COS 14-8 - A Bayesian belief network assessment of vegetation succession and spatial dynamics in response to fire and hydrological conditions in the Okefenokee National Wildlife Refuge, Georgia, USA

Monday, August 5, 2013: 3:40 PM
L100E, Minneapolis Convention Center
Margaret Q. Guyette, Center for Limnology, University of Wisconsin, Madison, WI and Cynthia S. Loftin, U.S. Geological Survey, Maine Cooperative Fish and Wildlife Research Unit, Orono, ME
Background/Question/Methods

Vegetation within the Okefenokee National Wildlife Refuge (ONWR) is fire dependent. Wildfires are common and maintain the Okefenokee Swamp in a complex of wetland prairies, shrubs, and forest. In the past 12 years, three extensive fires have swept the swamp, burning nearly 80% of the refuge swamp wetlands. Fine resolution vegetation maps of the refuge and post-fire change assessments indicate that recent fires have reduced vegetation structural complexity in the swamp. Acquiring knowledge about post-fire recovery and burn patterns provides a valuable tool for managing the expansive landscape of ONWR, in particular for characterizing available fuels, determining fuel models, and understanding the potential for vegetation recovery as burn frequency and severity respond to climate dynamics. We have developed a spatially explicit Bayesian belief network (BBN) to forecast vegetation succession under different fire and hydrological condition scenarios. Our model is informed with vegetation maps developed from aerial photography and satellite imagery captured in 1977, 1990, 2001, 2008, and 2012, fire severity maps developed in 2002, 2007, and 2011, and historical data on precipitation, water level, and fire frequency. This approach spatially relates ecological factors (e.g., fire and hydrology) with vegetation community composition in a Geographic Information System.

Results/Conclusions

The BBN is populated with nodes derived from spatially explicit data from vegetation and fire severity maps and nodes describing key environmental variables including non-growing season precipitation, growing season water levels, and time since previous fires.  Initial application of the 2001 and 2008 vegetation maps suggests that the model prediction of vegetation composition and distribution is fairly accurate.
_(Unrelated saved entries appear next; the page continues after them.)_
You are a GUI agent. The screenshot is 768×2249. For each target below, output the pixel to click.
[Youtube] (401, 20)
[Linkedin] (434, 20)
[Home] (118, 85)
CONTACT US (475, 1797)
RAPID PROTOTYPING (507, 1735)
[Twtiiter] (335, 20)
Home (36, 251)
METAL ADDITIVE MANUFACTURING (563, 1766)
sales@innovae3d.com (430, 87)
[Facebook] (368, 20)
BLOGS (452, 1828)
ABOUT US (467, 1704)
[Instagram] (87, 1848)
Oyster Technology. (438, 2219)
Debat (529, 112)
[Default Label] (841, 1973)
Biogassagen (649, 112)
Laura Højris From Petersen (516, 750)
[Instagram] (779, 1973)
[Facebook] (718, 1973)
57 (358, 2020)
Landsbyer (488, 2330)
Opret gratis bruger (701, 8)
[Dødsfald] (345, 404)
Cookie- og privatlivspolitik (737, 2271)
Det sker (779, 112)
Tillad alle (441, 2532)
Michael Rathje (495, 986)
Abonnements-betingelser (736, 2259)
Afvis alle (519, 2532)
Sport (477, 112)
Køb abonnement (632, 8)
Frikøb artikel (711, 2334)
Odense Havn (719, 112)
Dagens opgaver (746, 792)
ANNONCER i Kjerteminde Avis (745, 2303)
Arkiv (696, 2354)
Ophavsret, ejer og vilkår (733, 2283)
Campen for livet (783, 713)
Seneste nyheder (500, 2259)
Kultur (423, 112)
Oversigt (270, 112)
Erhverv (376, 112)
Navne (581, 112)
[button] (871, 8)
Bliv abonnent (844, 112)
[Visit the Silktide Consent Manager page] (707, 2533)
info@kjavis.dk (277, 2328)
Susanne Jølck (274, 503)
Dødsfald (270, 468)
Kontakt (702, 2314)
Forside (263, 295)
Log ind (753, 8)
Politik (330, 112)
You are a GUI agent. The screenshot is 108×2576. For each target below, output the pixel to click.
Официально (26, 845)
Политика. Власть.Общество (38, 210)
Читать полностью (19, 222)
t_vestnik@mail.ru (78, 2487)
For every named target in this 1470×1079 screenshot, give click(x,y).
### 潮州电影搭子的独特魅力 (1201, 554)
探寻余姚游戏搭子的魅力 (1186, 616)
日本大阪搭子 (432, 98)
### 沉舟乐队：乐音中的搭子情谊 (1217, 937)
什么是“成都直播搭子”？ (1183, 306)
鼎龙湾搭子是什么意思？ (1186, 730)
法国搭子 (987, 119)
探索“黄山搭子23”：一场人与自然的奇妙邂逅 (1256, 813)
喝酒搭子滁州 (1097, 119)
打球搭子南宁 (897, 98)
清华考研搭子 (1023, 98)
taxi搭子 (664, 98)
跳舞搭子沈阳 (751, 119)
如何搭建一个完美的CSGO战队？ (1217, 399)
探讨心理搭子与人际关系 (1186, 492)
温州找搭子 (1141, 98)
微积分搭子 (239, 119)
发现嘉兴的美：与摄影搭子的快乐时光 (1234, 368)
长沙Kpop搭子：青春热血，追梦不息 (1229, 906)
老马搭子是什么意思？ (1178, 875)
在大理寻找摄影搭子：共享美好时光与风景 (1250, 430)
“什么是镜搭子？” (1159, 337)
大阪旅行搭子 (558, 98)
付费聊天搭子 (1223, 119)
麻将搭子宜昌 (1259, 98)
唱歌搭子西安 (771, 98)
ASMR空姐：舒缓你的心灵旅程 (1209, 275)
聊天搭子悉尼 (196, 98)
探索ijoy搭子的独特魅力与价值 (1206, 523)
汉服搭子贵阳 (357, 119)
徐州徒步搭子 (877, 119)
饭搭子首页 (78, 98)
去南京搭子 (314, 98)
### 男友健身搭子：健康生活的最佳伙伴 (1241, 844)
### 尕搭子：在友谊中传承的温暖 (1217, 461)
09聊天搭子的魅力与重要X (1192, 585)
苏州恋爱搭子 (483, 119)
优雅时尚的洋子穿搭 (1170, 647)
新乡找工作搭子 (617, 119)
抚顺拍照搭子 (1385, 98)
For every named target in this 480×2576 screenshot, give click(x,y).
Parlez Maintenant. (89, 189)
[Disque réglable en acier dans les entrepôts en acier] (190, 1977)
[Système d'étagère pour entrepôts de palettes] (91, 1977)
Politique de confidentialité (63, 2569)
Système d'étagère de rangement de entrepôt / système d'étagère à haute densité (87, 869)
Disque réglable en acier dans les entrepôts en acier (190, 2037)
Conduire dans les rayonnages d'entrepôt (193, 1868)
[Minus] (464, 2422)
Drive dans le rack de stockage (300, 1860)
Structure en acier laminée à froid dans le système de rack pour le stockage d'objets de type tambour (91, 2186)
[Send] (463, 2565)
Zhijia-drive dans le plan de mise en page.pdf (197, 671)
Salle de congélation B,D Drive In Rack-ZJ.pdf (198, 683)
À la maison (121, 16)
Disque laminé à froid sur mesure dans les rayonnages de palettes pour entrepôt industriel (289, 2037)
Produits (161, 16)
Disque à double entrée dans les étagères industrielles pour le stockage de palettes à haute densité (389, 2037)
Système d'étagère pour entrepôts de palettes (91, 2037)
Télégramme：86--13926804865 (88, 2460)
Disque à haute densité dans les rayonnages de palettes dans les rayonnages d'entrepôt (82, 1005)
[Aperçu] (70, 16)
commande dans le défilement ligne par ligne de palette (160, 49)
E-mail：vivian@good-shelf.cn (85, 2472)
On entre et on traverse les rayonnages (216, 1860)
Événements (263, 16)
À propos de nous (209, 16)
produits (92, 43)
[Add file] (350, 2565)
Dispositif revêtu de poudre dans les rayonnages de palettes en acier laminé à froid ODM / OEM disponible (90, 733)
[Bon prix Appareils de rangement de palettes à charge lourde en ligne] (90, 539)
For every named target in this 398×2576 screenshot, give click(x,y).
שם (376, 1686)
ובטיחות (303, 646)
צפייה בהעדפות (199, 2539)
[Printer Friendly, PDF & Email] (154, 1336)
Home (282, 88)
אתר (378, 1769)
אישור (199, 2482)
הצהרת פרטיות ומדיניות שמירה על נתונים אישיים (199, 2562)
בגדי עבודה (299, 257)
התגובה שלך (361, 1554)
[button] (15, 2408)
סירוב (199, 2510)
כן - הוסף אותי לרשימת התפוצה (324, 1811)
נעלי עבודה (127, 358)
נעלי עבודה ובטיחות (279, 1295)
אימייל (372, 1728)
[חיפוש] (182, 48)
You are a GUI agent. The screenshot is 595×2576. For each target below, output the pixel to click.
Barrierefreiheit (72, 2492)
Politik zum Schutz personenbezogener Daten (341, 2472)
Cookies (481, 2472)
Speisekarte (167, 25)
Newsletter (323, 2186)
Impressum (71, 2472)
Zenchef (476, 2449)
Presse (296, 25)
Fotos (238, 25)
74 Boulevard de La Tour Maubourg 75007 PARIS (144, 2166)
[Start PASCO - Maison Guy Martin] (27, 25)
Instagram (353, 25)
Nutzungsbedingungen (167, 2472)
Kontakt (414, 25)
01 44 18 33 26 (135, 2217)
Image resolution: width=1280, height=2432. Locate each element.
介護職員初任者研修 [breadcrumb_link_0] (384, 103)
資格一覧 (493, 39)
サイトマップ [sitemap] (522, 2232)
The 10-fold cross-validation error was 22.6%, and commission errors generally exceeded omission errors, with greatest error for the “Bare Ground” and “Canopy Pines” vegetation classes. These types have the smallest coverage areas (0.3 and 1.9% of the total area, respectively) of the nine modeled vegetation types, and are found primarily in the swamp upland perimeter. Some error within the model would necessarily be derived from the original vegetation classifications, which were produced with overall accuracy (Khat) of 0.84 (2001) and 0.83 (2008). Error may be reduced as we incorporate data from the remaining vegetation maps (1977, 1990, 2012) and evaluate the BBN conditional probability tables in a sensitivity analysis to identify sources of variation for specific vegetation classes. This model is a tool to forecast vegetation succession under anticipated fire scenarios informed by climate projections for the region.